Les perceptions des véhicules électriques rechargeables sont généralement plus neutres que polarisées : de nombreux conducteurs ne s'y opposent pas, mais ne sont pas encore convaincus qu'ils correspondent à leur réalité quotidienne, selon une enquête de l'Observatoire européen des carburants alternatifs (EAFO), jeudi 26 mars.
L'électrification progresse, mais varie d'un pays à l'autre et d'un groupe social à l'autre.
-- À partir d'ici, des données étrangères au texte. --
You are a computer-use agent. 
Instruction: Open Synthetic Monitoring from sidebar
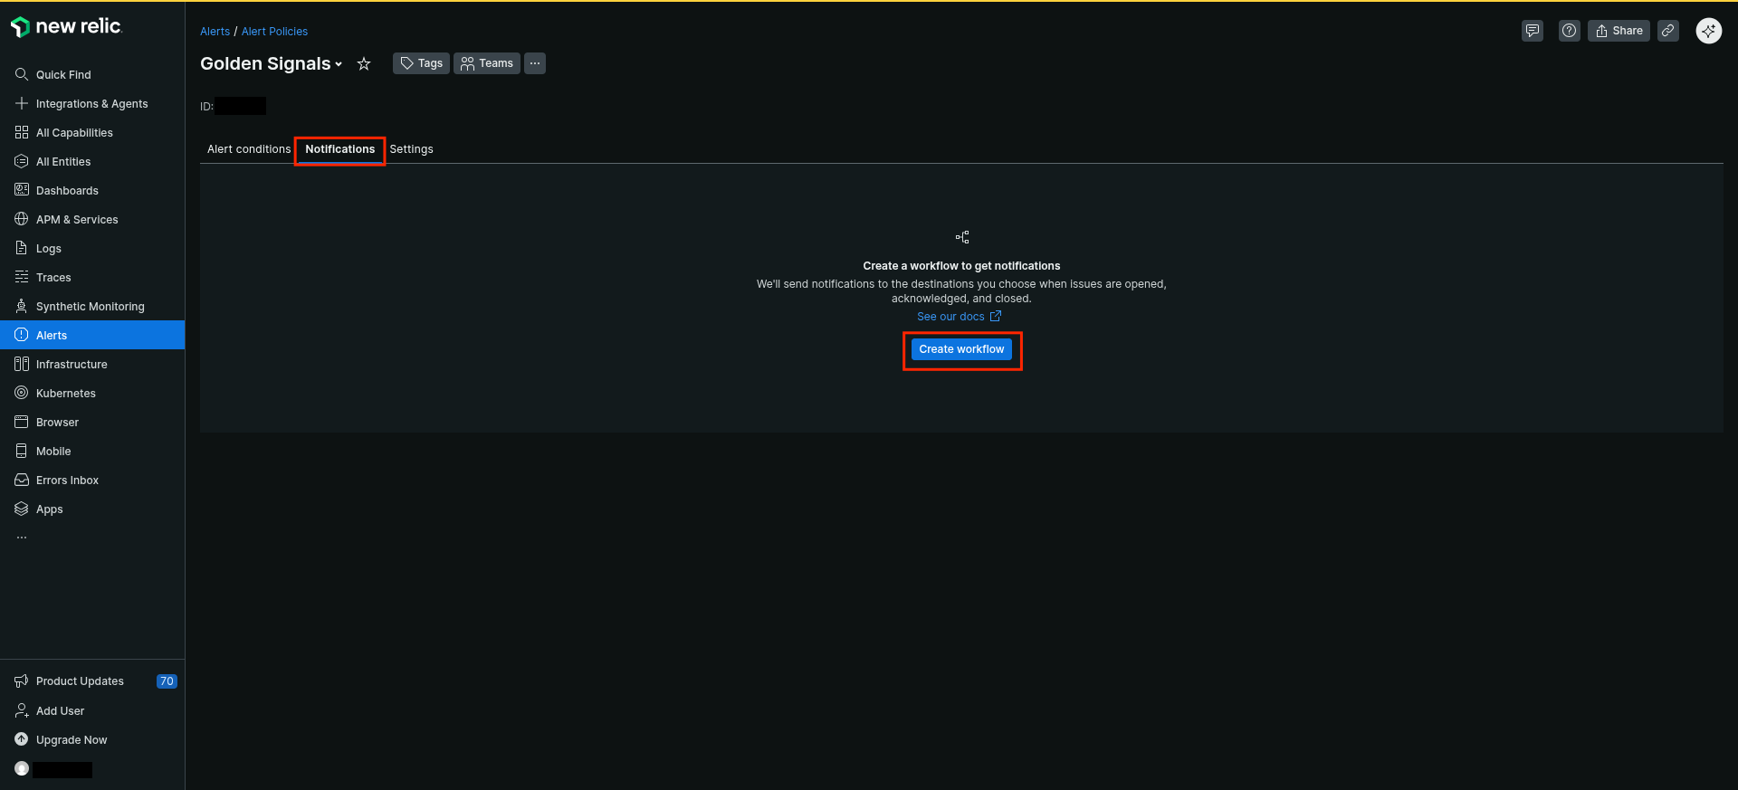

Les utilisateurs de véhicules électriques et véhicules hybrides rechargeables sont disproportionnellement issus de milieux à revenus élevés et ayant un niveau d'éducation supérieur.
Ceux-ci habitent le plus souvent dans des logements disposant de places de stationnement qui permettent la recharge privée, comme des maisons individuelles ou des logements en propriété avec des parkings privés et font plus fréquemment partie de ménages plus largement tournés vers les ‘énergies propres’ : par exemple, panneaux solaires, pompes à chaleur et batteries domestiques.
En revanche, les ménages vivant en appartement et les conducteurs dépendant du stationnement dans la rue sont structurellement désavantagés pour passer à l'électrique, même si leur attitude n'est pas négative.
L'accessibilité financière est un facteur central : de nombreux consommateurs s'attendent à ce que les véhicules électriques se vendent à un prix comparable à celui des voitures à moteur thermique, avec un prix médian d'environ 20 000 euros. Un segment notable des sondés n'envisagerait que des prix très bas, grâce au marché de l'occasion et aux aides ciblées. Les personnes interrogées ont aussi des attentes élevées concernant l’autonomie des véhicules, généralement entre 400 et 600 km et souvent supérieure à 600 km.